Exercise objective ::
Once you reach the line containing "Solopreneurs (16, 2411)" in the data below, restate each line word for word up to and including the one containing "Catering (125, 2367)".
╭──
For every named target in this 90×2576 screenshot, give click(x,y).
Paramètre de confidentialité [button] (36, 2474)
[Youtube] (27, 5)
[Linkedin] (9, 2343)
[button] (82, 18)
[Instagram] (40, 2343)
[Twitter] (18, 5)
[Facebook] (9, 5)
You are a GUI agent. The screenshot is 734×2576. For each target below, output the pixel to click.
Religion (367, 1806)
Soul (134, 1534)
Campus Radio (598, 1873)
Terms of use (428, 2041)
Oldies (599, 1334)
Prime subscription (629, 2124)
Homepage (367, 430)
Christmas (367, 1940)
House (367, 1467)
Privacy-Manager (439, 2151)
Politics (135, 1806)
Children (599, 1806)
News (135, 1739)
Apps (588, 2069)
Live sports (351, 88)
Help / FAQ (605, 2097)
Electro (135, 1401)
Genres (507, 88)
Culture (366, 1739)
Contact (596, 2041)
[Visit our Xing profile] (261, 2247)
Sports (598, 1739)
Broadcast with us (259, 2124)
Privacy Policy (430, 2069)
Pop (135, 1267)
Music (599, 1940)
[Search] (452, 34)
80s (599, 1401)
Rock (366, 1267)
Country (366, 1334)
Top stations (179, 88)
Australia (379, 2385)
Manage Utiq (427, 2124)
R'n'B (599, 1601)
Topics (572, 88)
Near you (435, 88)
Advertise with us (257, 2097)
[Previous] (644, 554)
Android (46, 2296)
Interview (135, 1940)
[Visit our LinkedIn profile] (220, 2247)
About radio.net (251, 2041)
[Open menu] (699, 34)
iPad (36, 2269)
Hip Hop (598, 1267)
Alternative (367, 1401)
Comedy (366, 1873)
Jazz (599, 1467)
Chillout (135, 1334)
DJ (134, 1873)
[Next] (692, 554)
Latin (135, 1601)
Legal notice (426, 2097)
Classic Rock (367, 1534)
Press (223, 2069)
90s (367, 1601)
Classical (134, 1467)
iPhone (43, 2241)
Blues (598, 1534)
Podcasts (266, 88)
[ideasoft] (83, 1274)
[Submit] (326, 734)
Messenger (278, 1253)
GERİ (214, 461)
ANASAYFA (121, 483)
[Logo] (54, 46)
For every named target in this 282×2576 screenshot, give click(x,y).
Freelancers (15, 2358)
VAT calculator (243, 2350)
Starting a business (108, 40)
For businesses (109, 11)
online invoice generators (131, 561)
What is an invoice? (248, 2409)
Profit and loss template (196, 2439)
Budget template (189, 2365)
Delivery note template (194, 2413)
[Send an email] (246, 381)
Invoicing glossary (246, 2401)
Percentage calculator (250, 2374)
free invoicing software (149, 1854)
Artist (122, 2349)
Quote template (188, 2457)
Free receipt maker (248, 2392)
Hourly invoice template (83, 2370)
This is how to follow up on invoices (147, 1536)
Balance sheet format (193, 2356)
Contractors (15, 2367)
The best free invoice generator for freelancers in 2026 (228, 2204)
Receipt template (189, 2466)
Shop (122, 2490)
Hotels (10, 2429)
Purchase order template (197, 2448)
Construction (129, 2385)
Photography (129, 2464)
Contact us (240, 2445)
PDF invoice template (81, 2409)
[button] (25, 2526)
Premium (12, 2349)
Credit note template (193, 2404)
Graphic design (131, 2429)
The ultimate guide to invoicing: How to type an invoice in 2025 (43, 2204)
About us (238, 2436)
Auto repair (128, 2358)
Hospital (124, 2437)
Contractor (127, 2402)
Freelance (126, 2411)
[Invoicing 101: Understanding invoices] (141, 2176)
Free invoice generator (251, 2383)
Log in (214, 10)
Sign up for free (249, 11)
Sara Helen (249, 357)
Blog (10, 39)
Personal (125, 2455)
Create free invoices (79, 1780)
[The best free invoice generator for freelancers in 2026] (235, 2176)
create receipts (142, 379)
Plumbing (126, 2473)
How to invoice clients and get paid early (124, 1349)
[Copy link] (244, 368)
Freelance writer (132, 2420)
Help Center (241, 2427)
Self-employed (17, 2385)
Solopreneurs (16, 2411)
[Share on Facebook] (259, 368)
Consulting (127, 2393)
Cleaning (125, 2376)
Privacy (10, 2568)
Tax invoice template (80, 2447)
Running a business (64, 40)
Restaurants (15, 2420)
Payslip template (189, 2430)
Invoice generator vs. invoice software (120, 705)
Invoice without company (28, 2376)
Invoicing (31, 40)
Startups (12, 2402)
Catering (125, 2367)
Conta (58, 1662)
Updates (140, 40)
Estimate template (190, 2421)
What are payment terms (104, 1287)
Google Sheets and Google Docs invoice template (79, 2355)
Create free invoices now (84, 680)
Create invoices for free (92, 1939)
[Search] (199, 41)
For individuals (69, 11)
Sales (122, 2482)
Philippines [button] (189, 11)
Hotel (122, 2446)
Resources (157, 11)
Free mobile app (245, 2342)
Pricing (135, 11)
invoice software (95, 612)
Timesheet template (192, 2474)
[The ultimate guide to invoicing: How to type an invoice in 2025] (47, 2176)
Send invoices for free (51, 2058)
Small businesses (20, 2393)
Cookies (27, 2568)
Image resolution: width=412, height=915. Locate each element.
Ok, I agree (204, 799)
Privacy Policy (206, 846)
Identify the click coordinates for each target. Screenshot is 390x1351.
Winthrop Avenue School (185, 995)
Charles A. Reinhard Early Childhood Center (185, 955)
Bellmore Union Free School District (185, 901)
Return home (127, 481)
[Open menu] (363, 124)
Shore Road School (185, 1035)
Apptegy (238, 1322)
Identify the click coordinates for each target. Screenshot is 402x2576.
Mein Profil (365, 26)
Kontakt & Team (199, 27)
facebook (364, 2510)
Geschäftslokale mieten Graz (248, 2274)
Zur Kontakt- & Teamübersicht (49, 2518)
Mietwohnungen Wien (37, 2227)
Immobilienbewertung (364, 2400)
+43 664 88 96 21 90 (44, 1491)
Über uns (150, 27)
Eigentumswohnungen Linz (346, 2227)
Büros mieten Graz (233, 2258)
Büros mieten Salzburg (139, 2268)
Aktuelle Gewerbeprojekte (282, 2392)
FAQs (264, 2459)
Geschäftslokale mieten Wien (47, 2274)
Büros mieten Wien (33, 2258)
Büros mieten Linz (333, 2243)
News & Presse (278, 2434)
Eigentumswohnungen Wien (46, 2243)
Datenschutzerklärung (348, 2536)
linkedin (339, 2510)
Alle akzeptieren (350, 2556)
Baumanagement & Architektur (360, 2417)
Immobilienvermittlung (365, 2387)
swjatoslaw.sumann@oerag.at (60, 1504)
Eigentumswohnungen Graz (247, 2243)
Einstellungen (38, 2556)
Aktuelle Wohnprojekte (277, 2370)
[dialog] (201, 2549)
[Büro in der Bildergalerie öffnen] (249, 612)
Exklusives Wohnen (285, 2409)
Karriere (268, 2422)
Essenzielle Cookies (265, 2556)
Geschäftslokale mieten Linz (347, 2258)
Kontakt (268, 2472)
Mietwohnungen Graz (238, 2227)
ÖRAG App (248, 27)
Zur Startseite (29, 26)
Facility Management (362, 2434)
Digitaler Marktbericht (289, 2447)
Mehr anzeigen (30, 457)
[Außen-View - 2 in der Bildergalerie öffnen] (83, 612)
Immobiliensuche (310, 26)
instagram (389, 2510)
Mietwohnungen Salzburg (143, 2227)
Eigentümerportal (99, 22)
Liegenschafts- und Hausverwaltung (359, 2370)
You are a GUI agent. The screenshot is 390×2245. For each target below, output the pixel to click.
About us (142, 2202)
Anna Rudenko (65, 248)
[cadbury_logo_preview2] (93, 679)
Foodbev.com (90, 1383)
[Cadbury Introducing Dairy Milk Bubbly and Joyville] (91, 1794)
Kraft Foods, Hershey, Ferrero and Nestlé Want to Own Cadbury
╰──
Task output ::
Solopreneurs (16, 2411)
[Share on Facebook] (259, 368)
Consulting (127, 2393)
Cleaning (125, 2376)
Privacy (10, 2568)
Tax invoice template (80, 2447)
Running a business (64, 40)
Restaurants (15, 2420)
Payslip template (189, 2430)
Invoice generator vs. invoice software (120, 705)
Invoice without company (28, 2376)
Invoicing (31, 40)
Startups (12, 2402)
Catering (125, 2367)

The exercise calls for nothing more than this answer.